Provided data:
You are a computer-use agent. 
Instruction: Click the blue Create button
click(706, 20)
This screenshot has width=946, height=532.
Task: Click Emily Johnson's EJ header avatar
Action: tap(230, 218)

What to work on: The full listing should be restated word for word.

Result:
You are a computer-use agent. 
Instruction: Click the blue Create button
click(706, 20)
This screenshot has width=946, height=532.
Task: Click Emily Johnson's EJ header avatar
Action: tap(230, 218)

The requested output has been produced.